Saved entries
┄┄┄┄┄┄┄┄┄┄┄┄┄┄┄┄┄┄┄┄

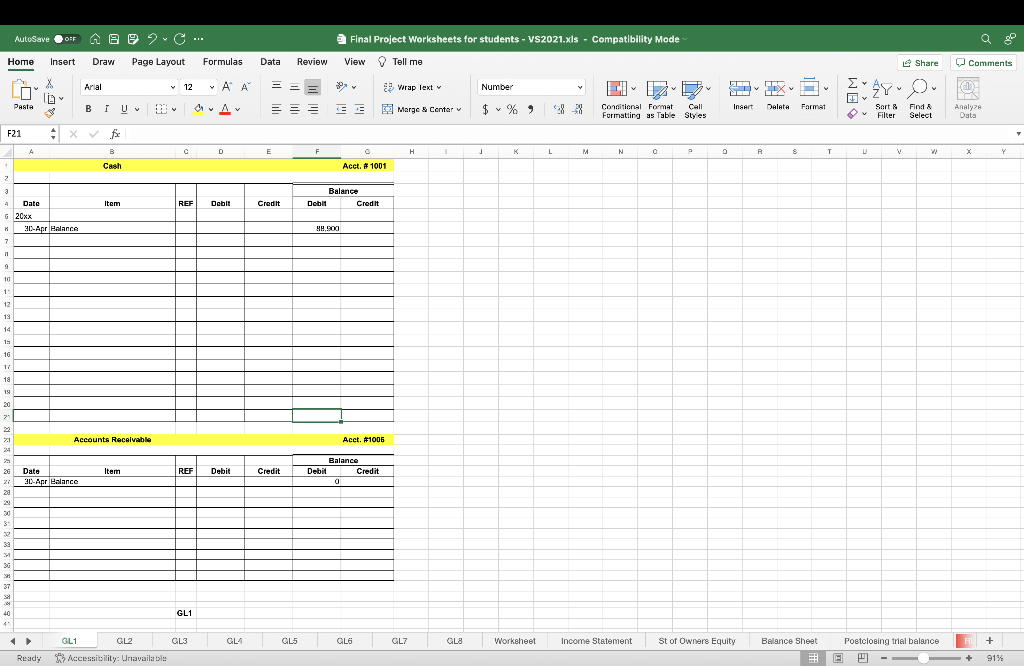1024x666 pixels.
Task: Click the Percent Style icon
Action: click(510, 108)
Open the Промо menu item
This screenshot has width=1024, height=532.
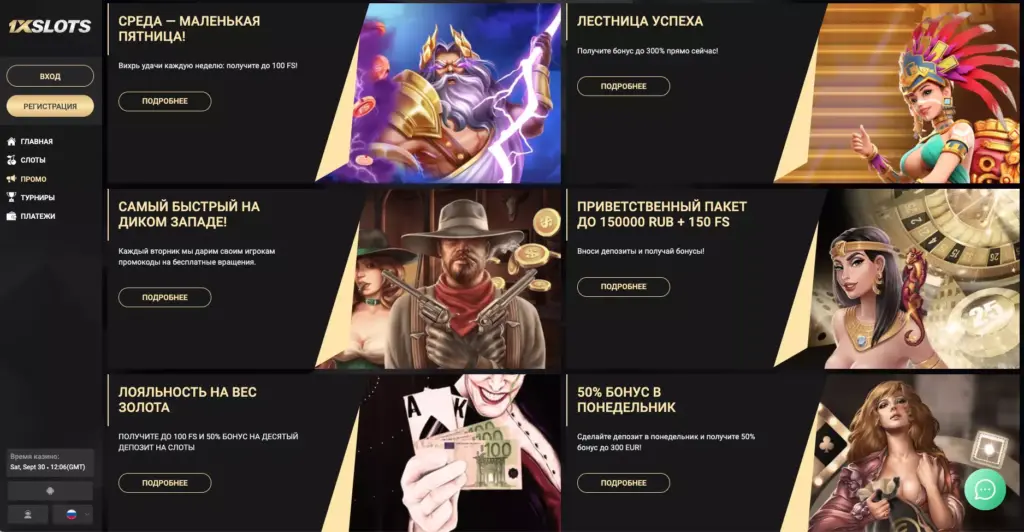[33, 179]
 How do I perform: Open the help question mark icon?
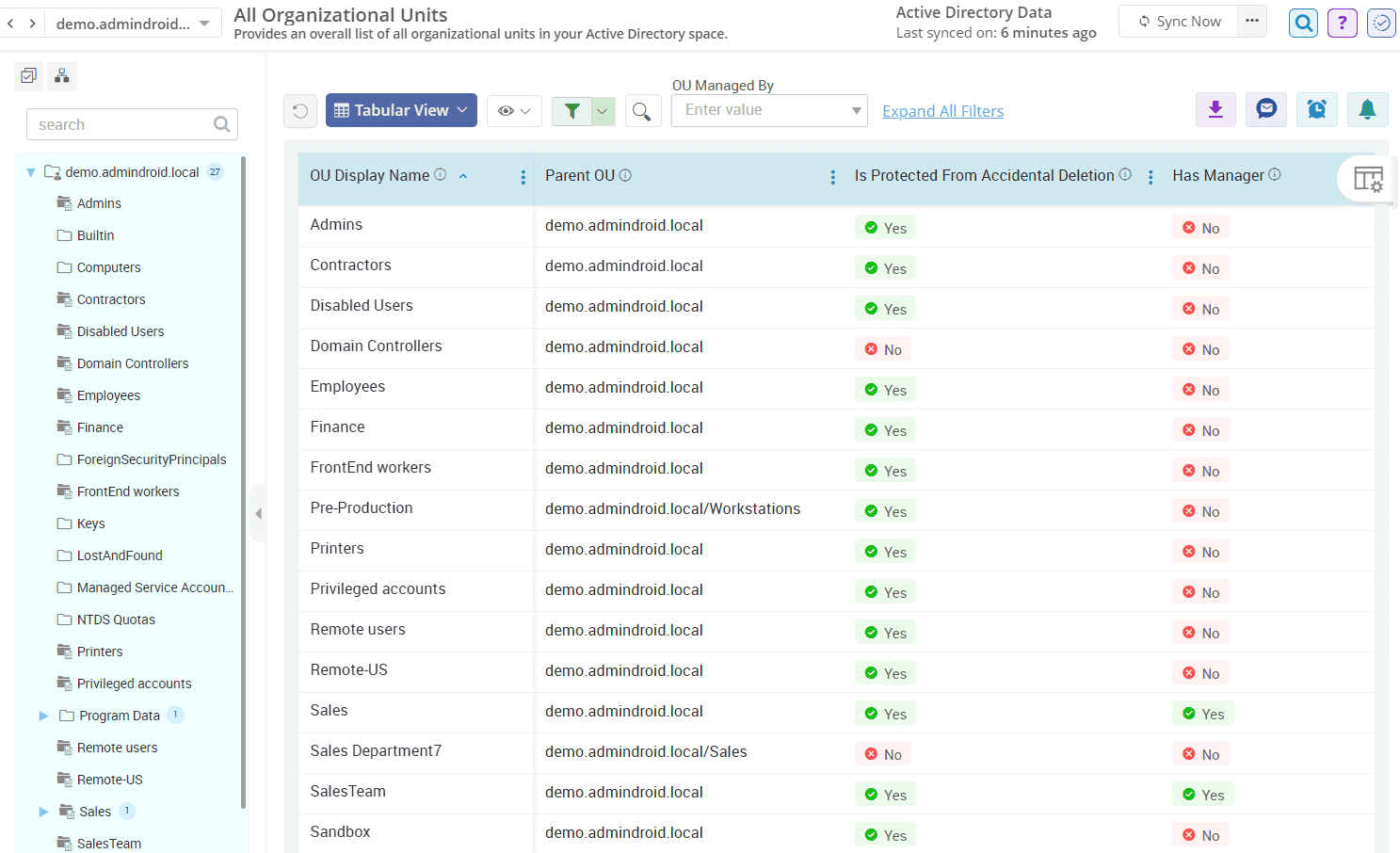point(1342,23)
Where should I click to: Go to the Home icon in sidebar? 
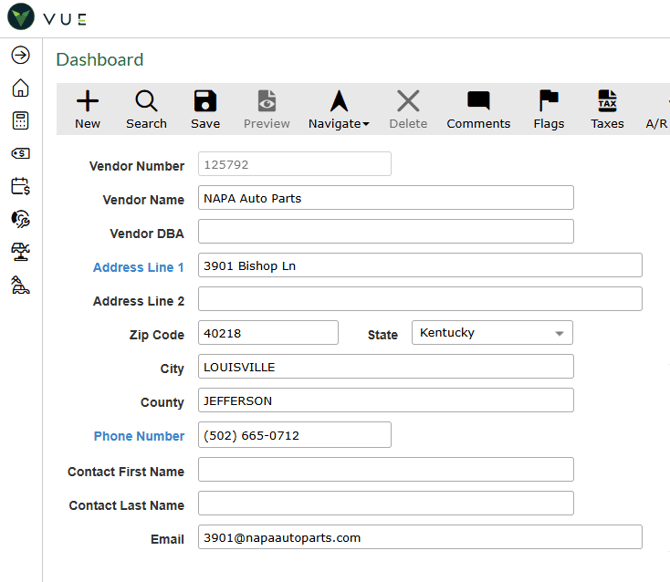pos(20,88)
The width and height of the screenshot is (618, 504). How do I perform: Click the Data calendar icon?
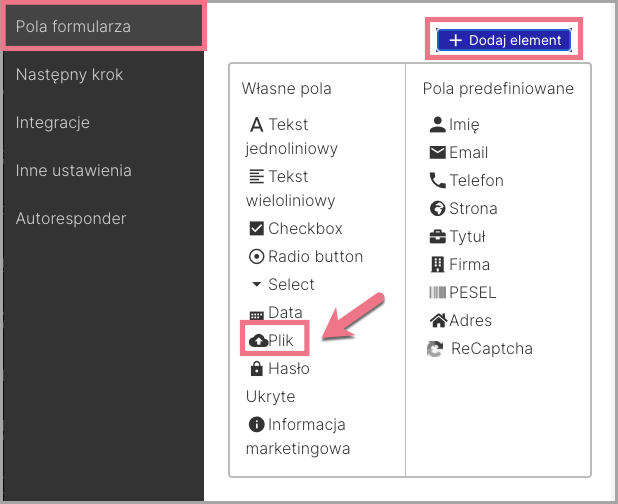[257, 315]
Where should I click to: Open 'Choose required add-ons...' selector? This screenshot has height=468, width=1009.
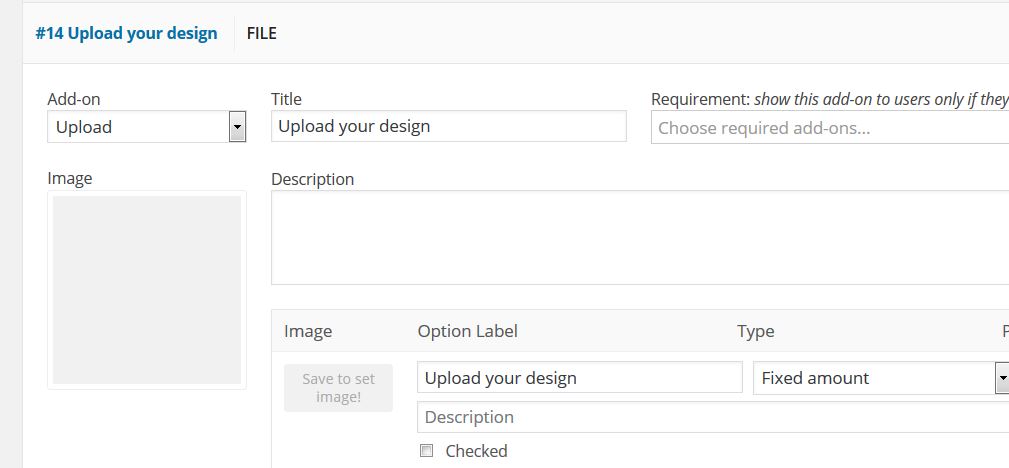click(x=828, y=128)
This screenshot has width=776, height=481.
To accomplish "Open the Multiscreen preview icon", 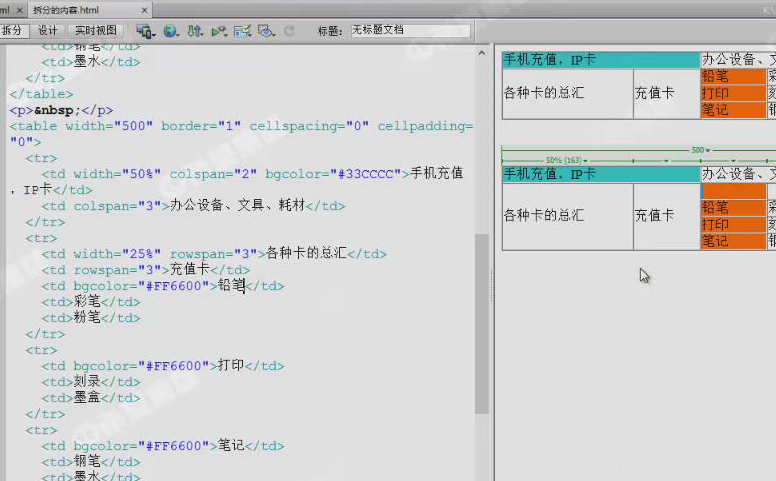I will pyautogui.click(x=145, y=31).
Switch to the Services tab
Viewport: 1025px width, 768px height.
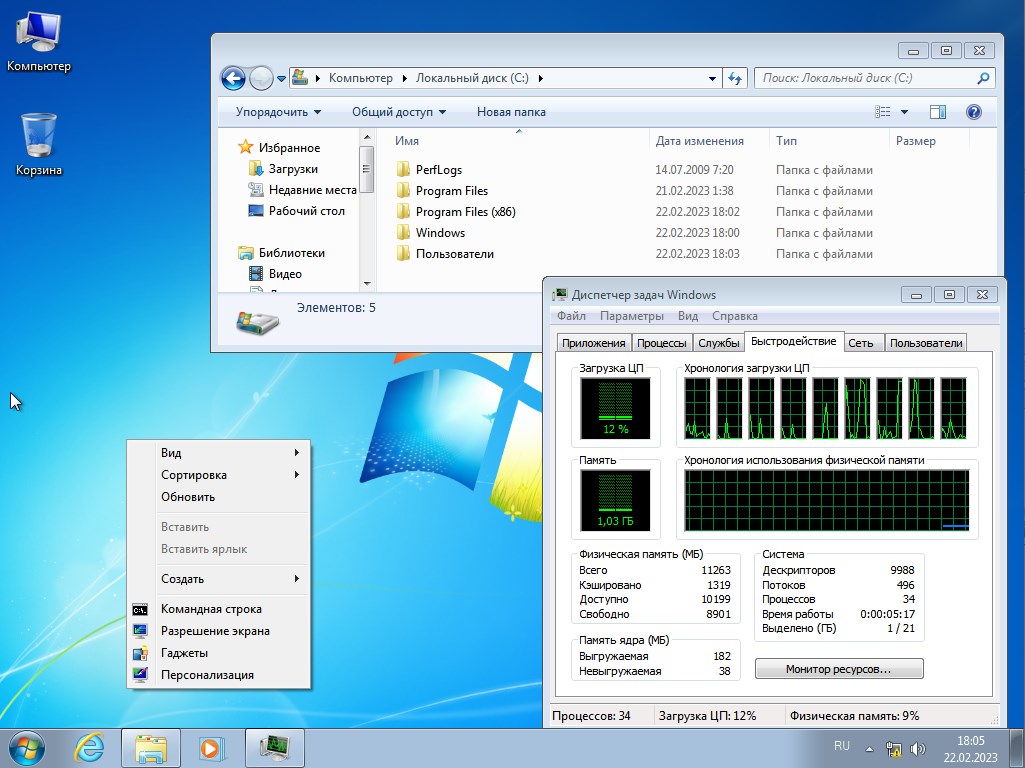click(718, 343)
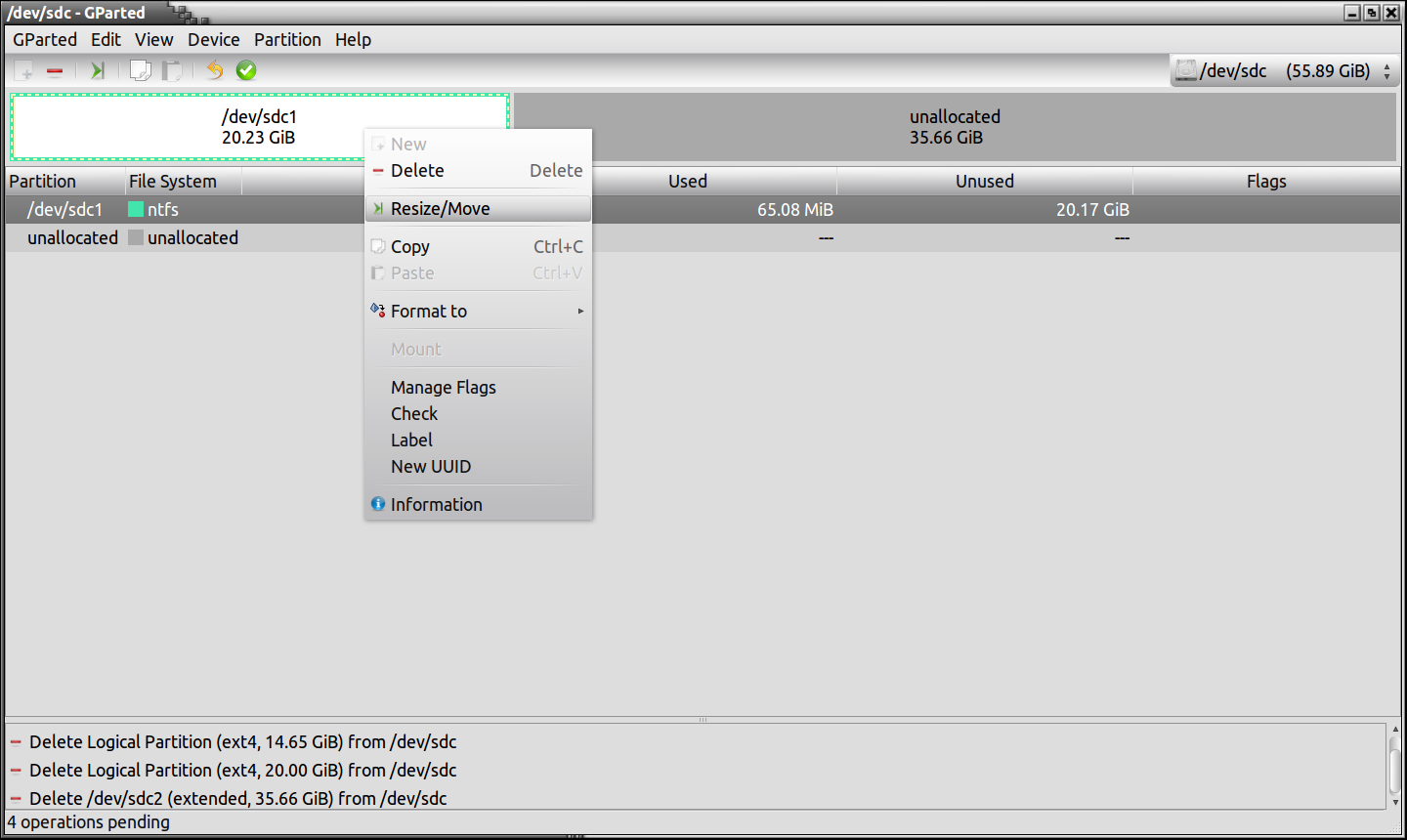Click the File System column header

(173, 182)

┄┄┄┄┄┄┄┄┄┄┄┄┄┄┄┄┄┄┄┄

→ **REQUIRED ACTION**
Using the data above, print only the lines starting at the one with "Open the Промо menu item" and ending at the one with "This screenshot has width=776, height=481.", exactly as they stand, minus the pictures.

→ **ANSWER SPACE**
Open the Промо menu item
This screenshot has width=1024, height=532.
[33, 179]
 How do I perform: Open the help question mark icon?
point(1342,23)
Where should I click to: Go to the Home icon in sidebar? 
pos(20,88)
The width and height of the screenshot is (618, 504). How do I perform: Click the Data calendar icon?
[257, 315]
Where should I click to: Open 'Choose required add-ons...' selector? This screenshot has height=468, width=1009.
click(x=828, y=128)
This screenshot has width=776, height=481.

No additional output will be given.